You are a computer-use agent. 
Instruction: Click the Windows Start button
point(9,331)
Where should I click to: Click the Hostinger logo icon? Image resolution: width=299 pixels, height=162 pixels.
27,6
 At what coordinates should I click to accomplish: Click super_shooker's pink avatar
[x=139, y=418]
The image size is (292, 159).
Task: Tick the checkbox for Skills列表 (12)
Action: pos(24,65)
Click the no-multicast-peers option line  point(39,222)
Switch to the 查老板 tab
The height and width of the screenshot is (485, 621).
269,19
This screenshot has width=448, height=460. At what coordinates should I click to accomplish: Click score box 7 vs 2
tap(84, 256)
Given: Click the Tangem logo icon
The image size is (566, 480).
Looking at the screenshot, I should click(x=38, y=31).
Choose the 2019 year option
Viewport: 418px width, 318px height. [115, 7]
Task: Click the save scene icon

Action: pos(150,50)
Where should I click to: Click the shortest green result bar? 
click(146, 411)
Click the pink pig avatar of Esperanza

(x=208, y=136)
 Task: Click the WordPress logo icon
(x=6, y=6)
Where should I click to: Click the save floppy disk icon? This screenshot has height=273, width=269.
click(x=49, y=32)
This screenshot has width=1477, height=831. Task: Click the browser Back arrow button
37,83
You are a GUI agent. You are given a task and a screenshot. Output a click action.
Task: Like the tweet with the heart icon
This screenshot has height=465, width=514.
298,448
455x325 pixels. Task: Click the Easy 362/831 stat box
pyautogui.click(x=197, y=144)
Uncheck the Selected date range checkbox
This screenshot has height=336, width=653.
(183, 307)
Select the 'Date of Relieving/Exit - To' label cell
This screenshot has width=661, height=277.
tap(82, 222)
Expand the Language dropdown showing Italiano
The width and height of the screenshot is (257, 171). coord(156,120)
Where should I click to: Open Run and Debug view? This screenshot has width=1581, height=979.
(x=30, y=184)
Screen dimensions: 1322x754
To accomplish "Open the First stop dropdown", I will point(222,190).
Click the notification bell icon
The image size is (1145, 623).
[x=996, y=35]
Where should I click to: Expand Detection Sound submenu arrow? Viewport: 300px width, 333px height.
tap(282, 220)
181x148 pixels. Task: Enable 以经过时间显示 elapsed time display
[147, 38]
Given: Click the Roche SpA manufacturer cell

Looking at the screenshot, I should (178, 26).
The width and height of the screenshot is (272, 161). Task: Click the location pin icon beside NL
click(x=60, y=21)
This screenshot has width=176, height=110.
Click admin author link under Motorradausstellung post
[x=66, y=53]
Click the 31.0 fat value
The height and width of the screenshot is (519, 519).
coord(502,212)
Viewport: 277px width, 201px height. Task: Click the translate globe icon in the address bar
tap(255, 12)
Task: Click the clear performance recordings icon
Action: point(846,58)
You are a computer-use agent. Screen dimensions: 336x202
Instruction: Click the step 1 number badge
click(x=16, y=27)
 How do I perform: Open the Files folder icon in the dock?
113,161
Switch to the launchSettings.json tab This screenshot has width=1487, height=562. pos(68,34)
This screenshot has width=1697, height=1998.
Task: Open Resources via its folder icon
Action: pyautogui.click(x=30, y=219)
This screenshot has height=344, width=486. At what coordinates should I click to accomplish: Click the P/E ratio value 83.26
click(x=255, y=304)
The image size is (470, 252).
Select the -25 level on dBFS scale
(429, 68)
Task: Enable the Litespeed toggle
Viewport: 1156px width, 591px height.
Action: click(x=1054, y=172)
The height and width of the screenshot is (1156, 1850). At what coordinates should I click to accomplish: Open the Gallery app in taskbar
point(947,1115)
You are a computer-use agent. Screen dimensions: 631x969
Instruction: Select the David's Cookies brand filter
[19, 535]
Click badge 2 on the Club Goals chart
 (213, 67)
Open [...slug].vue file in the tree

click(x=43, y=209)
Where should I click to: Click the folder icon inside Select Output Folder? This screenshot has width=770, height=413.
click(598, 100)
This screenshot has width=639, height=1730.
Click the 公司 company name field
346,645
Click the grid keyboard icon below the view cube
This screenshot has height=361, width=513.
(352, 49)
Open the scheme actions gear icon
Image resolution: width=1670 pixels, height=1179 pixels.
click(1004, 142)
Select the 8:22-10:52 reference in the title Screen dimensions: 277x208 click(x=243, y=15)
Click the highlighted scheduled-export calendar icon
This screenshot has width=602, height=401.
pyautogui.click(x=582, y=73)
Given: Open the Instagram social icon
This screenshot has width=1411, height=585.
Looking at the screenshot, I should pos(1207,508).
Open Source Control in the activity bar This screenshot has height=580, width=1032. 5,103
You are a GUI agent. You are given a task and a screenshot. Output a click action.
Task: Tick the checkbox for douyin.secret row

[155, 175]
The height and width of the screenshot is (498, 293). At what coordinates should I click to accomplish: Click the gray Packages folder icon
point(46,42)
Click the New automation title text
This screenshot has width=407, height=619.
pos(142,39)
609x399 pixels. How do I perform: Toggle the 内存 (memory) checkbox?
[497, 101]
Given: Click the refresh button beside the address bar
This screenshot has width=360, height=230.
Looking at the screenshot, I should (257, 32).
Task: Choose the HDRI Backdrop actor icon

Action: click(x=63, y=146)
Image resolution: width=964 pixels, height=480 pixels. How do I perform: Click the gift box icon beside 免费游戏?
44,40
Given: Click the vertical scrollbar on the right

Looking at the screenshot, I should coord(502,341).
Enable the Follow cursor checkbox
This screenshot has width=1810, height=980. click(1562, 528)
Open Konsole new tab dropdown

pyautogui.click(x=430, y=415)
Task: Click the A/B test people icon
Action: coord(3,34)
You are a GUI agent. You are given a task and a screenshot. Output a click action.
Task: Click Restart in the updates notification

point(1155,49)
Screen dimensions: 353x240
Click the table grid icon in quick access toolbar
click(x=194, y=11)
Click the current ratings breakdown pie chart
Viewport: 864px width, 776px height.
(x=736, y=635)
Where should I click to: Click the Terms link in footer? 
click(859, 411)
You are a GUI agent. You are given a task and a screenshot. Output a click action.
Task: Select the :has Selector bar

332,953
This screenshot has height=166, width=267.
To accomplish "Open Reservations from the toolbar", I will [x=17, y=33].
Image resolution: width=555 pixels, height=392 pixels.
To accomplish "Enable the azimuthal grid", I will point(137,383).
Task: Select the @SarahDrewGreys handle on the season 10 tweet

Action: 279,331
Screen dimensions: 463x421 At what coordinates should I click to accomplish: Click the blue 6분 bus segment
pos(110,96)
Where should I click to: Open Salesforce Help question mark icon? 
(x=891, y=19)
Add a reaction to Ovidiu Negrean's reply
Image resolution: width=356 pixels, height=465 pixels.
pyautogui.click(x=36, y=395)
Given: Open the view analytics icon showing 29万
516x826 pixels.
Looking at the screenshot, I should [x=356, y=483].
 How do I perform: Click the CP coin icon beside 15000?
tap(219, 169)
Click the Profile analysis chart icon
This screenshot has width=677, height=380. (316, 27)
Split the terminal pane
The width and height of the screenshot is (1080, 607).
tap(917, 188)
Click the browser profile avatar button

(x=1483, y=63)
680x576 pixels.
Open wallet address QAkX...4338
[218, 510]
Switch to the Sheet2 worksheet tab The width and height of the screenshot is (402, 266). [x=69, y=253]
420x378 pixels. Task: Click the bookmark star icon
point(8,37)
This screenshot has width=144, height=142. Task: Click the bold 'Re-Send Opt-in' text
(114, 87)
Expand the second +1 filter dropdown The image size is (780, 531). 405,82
------------------------
### Stated goal
Please retype all of the lines above, keeping every character unchanged.

### Response to the exercise
You are a computer-use agent. 
Instruction: Click the Windows Start button
point(9,331)
Where should I click to: Click the Hostinger logo icon? Image resolution: width=299 pixels, height=162 pixels.
27,6
 At what coordinates should I click to accomplish: Click super_shooker's pink avatar
[x=139, y=418]
The image size is (292, 159).
Task: Tick the checkbox for Skills列表 (12)
Action: pos(24,65)
Click the no-multicast-peers option line  point(39,222)
Switch to the 查老板 tab
The height and width of the screenshot is (485, 621).
269,19
This screenshot has width=448, height=460. At what coordinates should I click to accomplish: Click score box 7 vs 2
tap(84, 256)
Given: Click the Tangem logo icon
The image size is (566, 480).
Looking at the screenshot, I should click(x=38, y=31).
Choose the 2019 year option
Viewport: 418px width, 318px height. [115, 7]
Task: Click the save scene icon

Action: pos(150,50)
Where should I click to: Click the shortest green result bar? 
click(146, 411)
Click the pink pig avatar of Esperanza

(x=208, y=136)
 Task: Click the WordPress logo icon
(x=6, y=6)
Where should I click to: Click the save floppy disk icon? This screenshot has height=273, width=269.
click(x=49, y=32)
This screenshot has width=1477, height=831. Task: Click the browser Back arrow button
37,83
You are a GUI agent. You are given a task and a screenshot. Output a click action.
Task: Like the tweet with the heart icon
This screenshot has height=465, width=514.
298,448
455x325 pixels. Task: Click the Easy 362/831 stat box
pyautogui.click(x=197, y=144)
Uncheck the Selected date range checkbox
This screenshot has height=336, width=653.
(183, 307)
Select the 'Date of Relieving/Exit - To' label cell
This screenshot has width=661, height=277.
tap(82, 222)
Expand the Language dropdown showing Italiano
The width and height of the screenshot is (257, 171). coord(156,120)
Where should I click to: Open Run and Debug view? This screenshot has width=1581, height=979.
(x=30, y=184)
Screen dimensions: 1322x754
To accomplish "Open the First stop dropdown", I will point(222,190).
Click the notification bell icon
The image size is (1145, 623).
[x=996, y=35]
Where should I click to: Expand Detection Sound submenu arrow? Viewport: 300px width, 333px height.
tap(282, 220)
181x148 pixels. Task: Enable 以经过时间显示 elapsed time display
[147, 38]
Given: Click the Roche SpA manufacturer cell

Looking at the screenshot, I should (178, 26).
The width and height of the screenshot is (272, 161). Task: Click the location pin icon beside NL
click(x=60, y=21)
This screenshot has width=176, height=110.
Click admin author link under Motorradausstellung post
[x=66, y=53]
Click the 31.0 fat value
The height and width of the screenshot is (519, 519).
coord(502,212)
Viewport: 277px width, 201px height. Task: Click the translate globe icon in the address bar
tap(255, 12)
Task: Click the clear performance recordings icon
Action: point(846,58)
You are a computer-use agent. Screen dimensions: 336x202
Instruction: Click the step 1 number badge
click(x=16, y=27)
 How do I perform: Open the Files folder icon in the dock?
113,161
Switch to the launchSettings.json tab This screenshot has width=1487, height=562. pos(68,34)
This screenshot has width=1697, height=1998.
Task: Open Resources via its folder icon
Action: pyautogui.click(x=30, y=219)
This screenshot has height=344, width=486. At what coordinates should I click to accomplish: Click the P/E ratio value 83.26
click(x=255, y=304)
The image size is (470, 252).
Select the -25 level on dBFS scale
(429, 68)
Task: Enable the Litespeed toggle
Viewport: 1156px width, 591px height.
Action: click(x=1054, y=172)
The height and width of the screenshot is (1156, 1850). At what coordinates should I click to accomplish: Open the Gallery app in taskbar
point(947,1115)
You are a computer-use agent. Screen dimensions: 631x969
Instruction: Select the David's Cookies brand filter
[19, 535]
Click badge 2 on the Club Goals chart
 (213, 67)
Open [...slug].vue file in the tree

click(x=43, y=209)
Where should I click to: Click the folder icon inside Select Output Folder? This screenshot has width=770, height=413.
click(598, 100)
This screenshot has width=639, height=1730.
Click the 公司 company name field
346,645
Click the grid keyboard icon below the view cube
This screenshot has height=361, width=513.
(352, 49)
Open the scheme actions gear icon
Image resolution: width=1670 pixels, height=1179 pixels.
click(1004, 142)
Select the 8:22-10:52 reference in the title Screen dimensions: 277x208 click(x=243, y=15)
Click the highlighted scheduled-export calendar icon
This screenshot has width=602, height=401.
pyautogui.click(x=582, y=73)
Given: Open the Instagram social icon
This screenshot has width=1411, height=585.
Looking at the screenshot, I should pos(1207,508).
Open Source Control in the activity bar This screenshot has height=580, width=1032. 5,103
You are a GUI agent. You are given a task and a screenshot. Output a click action.
Task: Tick the checkbox for douyin.secret row

[155, 175]
The height and width of the screenshot is (498, 293). At what coordinates should I click to accomplish: Click the gray Packages folder icon
point(46,42)
Click the New automation title text
This screenshot has width=407, height=619.
pos(142,39)
609x399 pixels. How do I perform: Toggle the 内存 (memory) checkbox?
[497, 101]
Given: Click the refresh button beside the address bar
This screenshot has width=360, height=230.
Looking at the screenshot, I should (257, 32).
Task: Choose the HDRI Backdrop actor icon

Action: click(x=63, y=146)
Image resolution: width=964 pixels, height=480 pixels. How do I perform: Click the gift box icon beside 免费游戏?
44,40
Given: Click the vertical scrollbar on the right

Looking at the screenshot, I should coord(502,341).
Enable the Follow cursor checkbox
This screenshot has width=1810, height=980. click(1562, 528)
Open Konsole new tab dropdown

pyautogui.click(x=430, y=415)
Task: Click the A/B test people icon
Action: coord(3,34)
You are a GUI agent. You are given a task and a screenshot. Output a click action.
Task: Click Restart in the updates notification

point(1155,49)
Screen dimensions: 353x240
Click the table grid icon in quick access toolbar
click(x=194, y=11)
Click the current ratings breakdown pie chart
Viewport: 864px width, 776px height.
(x=736, y=635)
Where should I click to: Click the Terms link in footer? 
click(859, 411)
You are a GUI agent. You are given a task and a screenshot. Output a click action.
Task: Select the :has Selector bar

332,953
This screenshot has height=166, width=267.
To accomplish "Open Reservations from the toolbar", I will [x=17, y=33].
Image resolution: width=555 pixels, height=392 pixels.
To accomplish "Enable the azimuthal grid", I will point(137,383).
Task: Select the @SarahDrewGreys handle on the season 10 tweet

Action: 279,331
Screen dimensions: 463x421 At what coordinates should I click to accomplish: Click the blue 6분 bus segment
pos(110,96)
Where should I click to: Open Salesforce Help question mark icon? 
(x=891, y=19)
Add a reaction to Ovidiu Negrean's reply
Image resolution: width=356 pixels, height=465 pixels.
pyautogui.click(x=36, y=395)
Given: Open the view analytics icon showing 29万
516x826 pixels.
Looking at the screenshot, I should [x=356, y=483].
 How do I perform: Click the CP coin icon beside 15000?
tap(219, 169)
Click the Profile analysis chart icon
This screenshot has width=677, height=380. (316, 27)
Split the terminal pane
The width and height of the screenshot is (1080, 607).
tap(917, 188)
Click the browser profile avatar button

(x=1483, y=63)
680x576 pixels.
Open wallet address QAkX...4338
[218, 510]
Switch to the Sheet2 worksheet tab The width and height of the screenshot is (402, 266). [x=69, y=253]
420x378 pixels. Task: Click the bookmark star icon
point(8,37)
This screenshot has width=144, height=142. Task: Click the bold 'Re-Send Opt-in' text
(114, 87)
Expand the second +1 filter dropdown The image size is (780, 531). 405,82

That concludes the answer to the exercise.